#### [Exercise]
Can you return, unchanged and character for character, the stretch of entries from the line containing "The height and" through the final line of the entries?
····················
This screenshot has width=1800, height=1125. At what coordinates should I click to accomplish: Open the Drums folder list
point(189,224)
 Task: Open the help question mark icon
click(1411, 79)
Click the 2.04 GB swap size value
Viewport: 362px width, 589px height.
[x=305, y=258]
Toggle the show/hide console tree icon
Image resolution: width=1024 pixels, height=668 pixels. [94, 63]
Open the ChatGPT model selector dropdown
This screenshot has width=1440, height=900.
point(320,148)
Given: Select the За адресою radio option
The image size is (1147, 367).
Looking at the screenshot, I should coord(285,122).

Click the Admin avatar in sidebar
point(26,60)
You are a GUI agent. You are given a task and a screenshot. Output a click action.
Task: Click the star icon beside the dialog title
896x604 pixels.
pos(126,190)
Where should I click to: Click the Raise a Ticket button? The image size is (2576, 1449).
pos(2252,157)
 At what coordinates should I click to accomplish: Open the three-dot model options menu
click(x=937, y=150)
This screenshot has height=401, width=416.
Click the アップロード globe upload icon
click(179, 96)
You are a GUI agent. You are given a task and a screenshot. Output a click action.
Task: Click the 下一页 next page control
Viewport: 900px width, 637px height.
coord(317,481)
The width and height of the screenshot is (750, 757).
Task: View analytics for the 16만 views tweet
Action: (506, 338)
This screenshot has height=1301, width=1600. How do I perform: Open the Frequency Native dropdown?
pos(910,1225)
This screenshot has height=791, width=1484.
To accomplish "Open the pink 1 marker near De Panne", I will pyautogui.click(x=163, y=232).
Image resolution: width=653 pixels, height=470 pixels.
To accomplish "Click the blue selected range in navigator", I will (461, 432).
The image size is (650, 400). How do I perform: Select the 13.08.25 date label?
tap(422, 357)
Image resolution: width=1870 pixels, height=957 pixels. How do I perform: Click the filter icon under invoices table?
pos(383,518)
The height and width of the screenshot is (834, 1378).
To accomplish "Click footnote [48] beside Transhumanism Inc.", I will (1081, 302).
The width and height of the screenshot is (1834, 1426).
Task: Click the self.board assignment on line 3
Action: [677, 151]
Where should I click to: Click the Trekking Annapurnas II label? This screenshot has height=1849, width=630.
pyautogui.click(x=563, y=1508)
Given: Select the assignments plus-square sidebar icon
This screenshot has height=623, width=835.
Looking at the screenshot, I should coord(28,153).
····················
#### [The reply]
The height and width of the screenshot is (834, 1378).
To accomplish "Click footnote [48] beside Transhumanism Inc.", I will (1081, 302).
The width and height of the screenshot is (1834, 1426).
Task: Click the self.board assignment on line 3
Action: [677, 151]
Where should I click to: Click the Trekking Annapurnas II label? This screenshot has height=1849, width=630.
pyautogui.click(x=563, y=1508)
Given: Select the assignments plus-square sidebar icon
This screenshot has height=623, width=835.
Looking at the screenshot, I should coord(28,153).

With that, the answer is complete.